Martin v. Loewis martin@v.loewis.de
17 Jul 2002 23:13:01 +0200

"M.-A. Lemburg" <mal@lemburg.com> writes:

> > That is broken beyond repair, and should not be used for anything. It
> > can't possibly work.
> Hmm, why is that ?

It tries to find out locale information from environment
variables. That is bound to fail because:

- it may not know what variables to consider. In particular, on Unix,
  it tries LANGUAGE, LC_ALL, LC_CTYPE, and LANG. In doing so, it makes
  a number of errors when trying to find the encoding:

  - if LANGUAGE is set, it is used to determine the encoding.
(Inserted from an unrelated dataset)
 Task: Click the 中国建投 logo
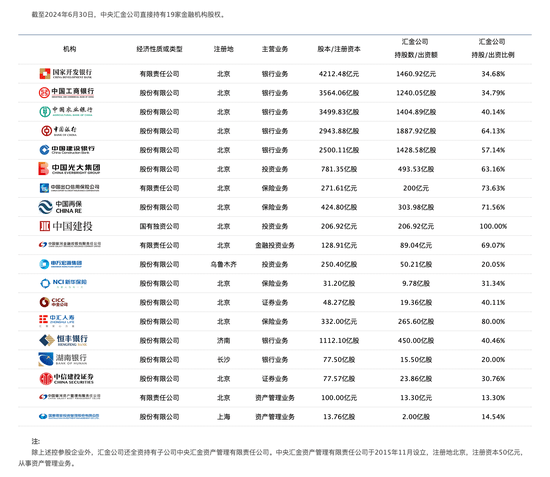click(66, 226)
This is
    incorrect; LANGUAGE cannot be used for that. For example, with
    LANGUAGE=german LANG=de_DE.UTF-8, it returns
    ['de_DE', 'ISO8859-1']
    This is incorrect; the encoding should have been UTF-8

  - it misses that LANGUAGE can contain contain colons to denote
    fallbacks, on GNU/Linux; with
    LANGUAGE=german:french LANG=de_DE.UTF-8, it returns
    ['de_DE', 'french']
    This is even worse: french is not the name of an encoding

- it may not know the syntax of the environment variables. For
  example, the current implementation breaks for "de_DE@euro"; this is
  an SF bug report.

- it may not know the encoding associated with a locale. For example,
  for de_DE@euro, it is Latin-9 on Linux today, but might be UTF-8 on
  some other system. Likewise, locale.py just *knows* that de_DE means
  ".iso-8859-1" on any system - that can be easily wrong.

- the language name return from getdefaultlocale is incorrect on
  Windows, see


  Users apparently expect that they can pass the result of
  getdefaultlocale to setlocale, but this is not the case.
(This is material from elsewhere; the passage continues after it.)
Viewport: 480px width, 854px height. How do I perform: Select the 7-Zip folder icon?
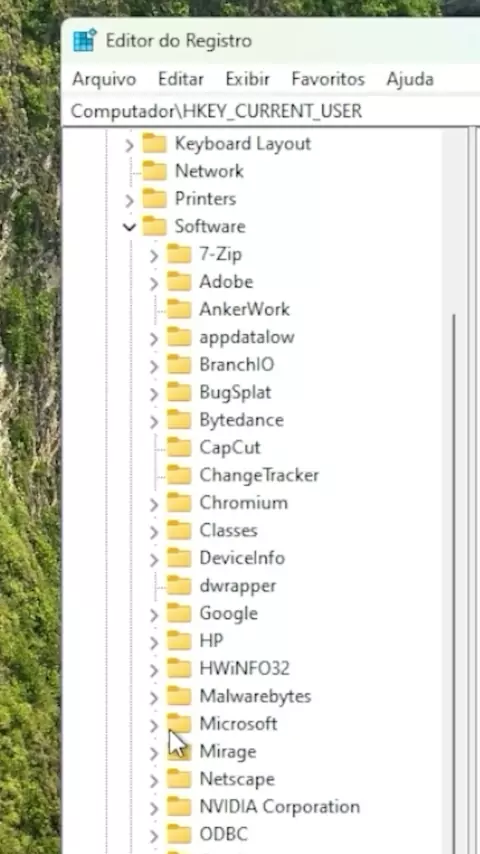179,254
> There's a large database in locale.py for this and a few
> support APIs which make use of it.

That is the major problem. This database is incorrect, cannot be
corrected, and is both unmaintained and unmaintainable.

> It would probably be worthwhile to add an interface
> encoding(localename) which only returns the encoding used per
> default for that locale.

I would make this getencoding(), and document that you need to call
setlocale before, to make use of the user settings. The official way,
on Unix, to obtain the locale's encoding is to use
nl_langinfo(CODESET), which only works if the LC_CTYPE facet has been
set. On Windows, locale._getdefaultlocale fortunately already returns
the current codeset (which isn't influenced by setlocale, anyway).